2020 Stronger Than Hate Challenge Winners Exemplify the Power of Youth Voices to Overcome Hate
USC Shoah Foundation and Discovery Education announced the winners of the 2020 Stronger Than Hate Challenge. The Challenge and the 2020 winners exemplify the power of youth voices to connect communities and the role of social and emotional learning in empowering students to overcome hate.
The Stronger Than Hate Challenge encourages students ages 13+ in the United States, United Kingdom, and Canada to work individually or in groups of 2-4 to submit multimedia projects demonstrating the power of story to create a community that is stronger than hate. The Stronger Than Hate Challenge builds upon the USC Shoah Foundation and Discovery Education no-cost and standards-aligned educational program, Teaching with Testimony, designed to inspire middle and high school students to create a better future by learning from the powerful testimony of survivors and witnesses of genocide. This year, the challenge also included a self-guided educational module through which students explored the power of testimony.

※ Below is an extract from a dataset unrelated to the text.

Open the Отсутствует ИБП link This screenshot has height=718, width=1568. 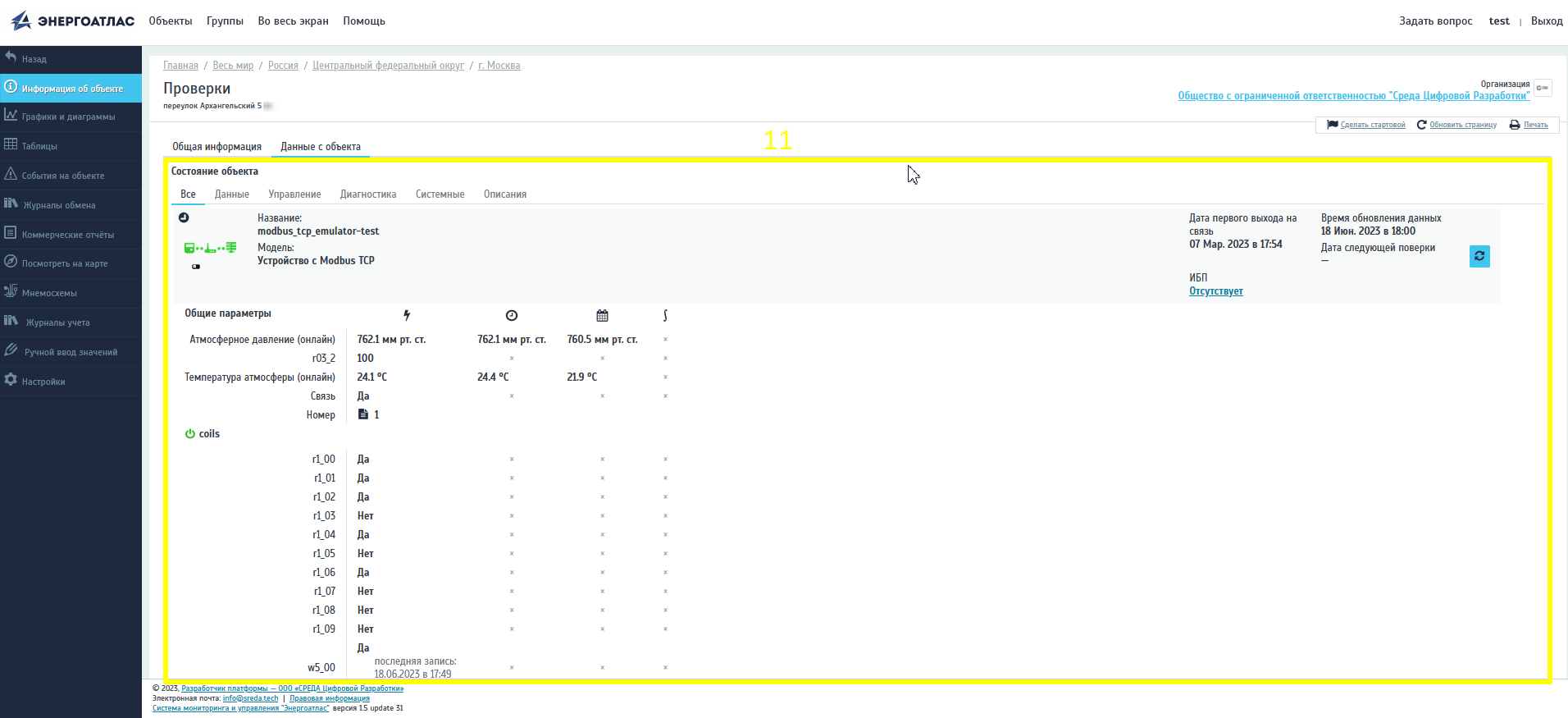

Despite many students completing projects during virtual learning necessitated by the pandemic, the challenge still received 254 submissions, more than double the number received last year. In addition, more than 6,000 students participated in the educational module.
“The COVID-19 pandemic has fueled rapid increases in racism, xenophobia, and antisemitism all over the world, making the program more important and relevant in this moment. As classrooms shifted to virtual learning, students produced remarkable content, despite many barriers and distance, that exemplified the power of storytelling to promote empathy, understanding, and respect,” said USC Shoah Foundation Director of Education, Dr. Claudia Wiedeman.

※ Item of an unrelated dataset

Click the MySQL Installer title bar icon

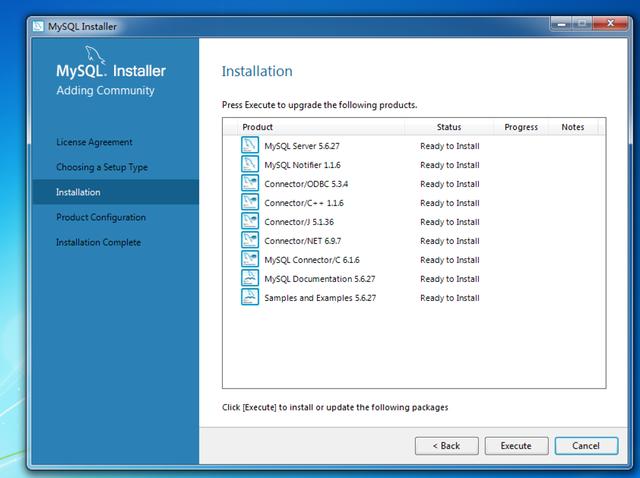pyautogui.click(x=38, y=26)
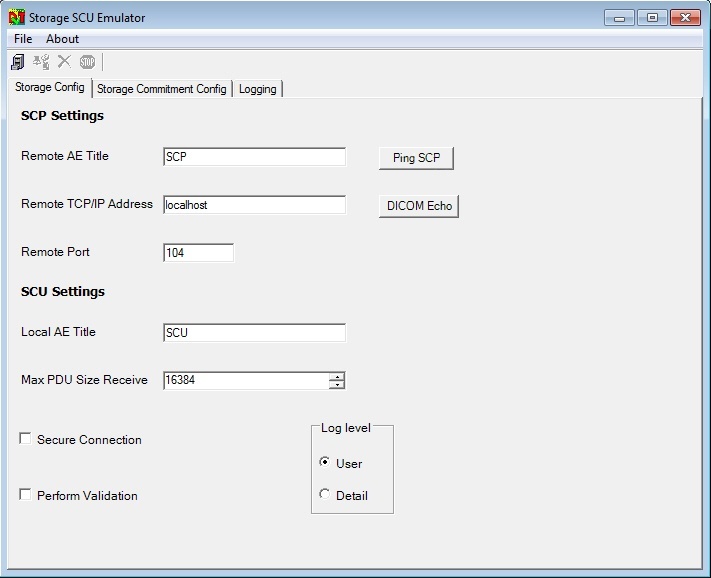The height and width of the screenshot is (578, 711).
Task: Click the X cancel toolbar icon
Action: click(64, 62)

“We were proud of every submission and left hopeful that students would enact real change in their communities as a result of the program,”
The winners illustrate excellence in leveraging testimony and creativity to promote empathy, understanding, and respect in their local communities. The 2020 Stronger Than Hate Challenge winners are:
11th grader Emma F. from San Clemente High School of the Capistrano Unified School District located in San Clemente, CA will receive $6,000 scholarship for the project titled “Conquering Hate Through Testimony.” In addition, Emma receives an exclusive experience learning directly from the story tellers at USC Shoah Foundation.

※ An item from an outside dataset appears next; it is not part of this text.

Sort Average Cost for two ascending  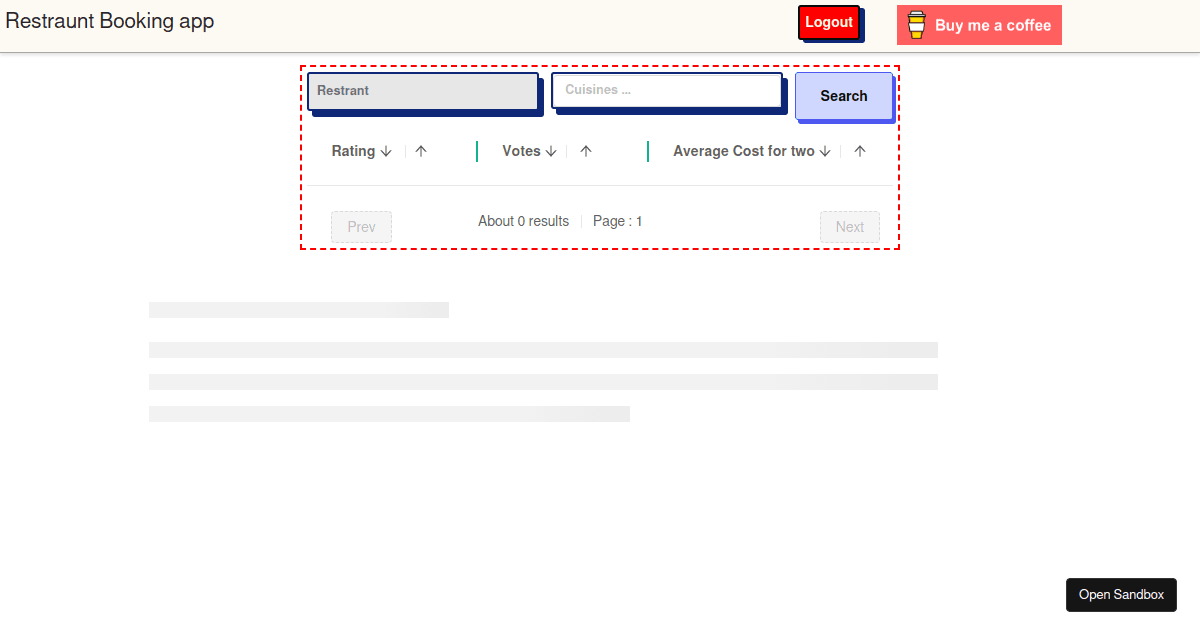[860, 152]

The artistic multimedia project depicting a hand-drawn mural of George Floyd with the words “you can’t conquer hate with hatred.” As Emma stated in her submission, the piece connects the “current situations in the United States of racism to what has happened throughout history. So many of the genocide survivors’ stories have strong similarities to what is occurring today with George Floyd,” said Emma. “I feel that people can connect with art and thus connect to the meaning behind it.”
“Education wields the ability to unite communities and grow mindfulness. The Stronger Than Hate Challenge presents students the unique opportunity to educate their own communities about the importance of equity, understanding, and respect,” said Principal Chris Carter from San Clemente High School. “I am so proud of Emma for demonstrating thoughtful leadership and a fine-tuned understanding of the critical role that diversity and inclusion play in improving society.”
8th grader Vaishnavi M. from R.J. Grey Junior High School of the Acton-Boxborough Regional School District located in Acton, MA will receive a $3,000 scholarship for the project titled “The Strength in Love.”
The project demonstrates the power of positivity through art. “As shown in my painting, hate is like a fire burning everything in its path. It affects everyone, even the people spewing the hate. There is no strength in hate, but instead a lot of strength in mercy and compassion,” said Vaishnavi. “So, if hate is like fire, then love is like the water that puts it out. The best way to combat hate, is by spreading stories to inspire these small acts. All this can make communities brighter, as shown in the painting, with strength, happiness, inclusion, and most importantly love.”
9th grader Anayla W. from Episcopal High School, part of the Independent Schools Association of the Southwest, located in Houston, TX will receive a $1,000 scholarship for the video submission titled “No Longer Silent.”
The project uses testimony to raise awareness about the “whole side to history that people never talk about,” said Anayla. “Especially during times like these, I like to have open conversations with people… I like to speak to others and share my experiences in life to enlighten others.”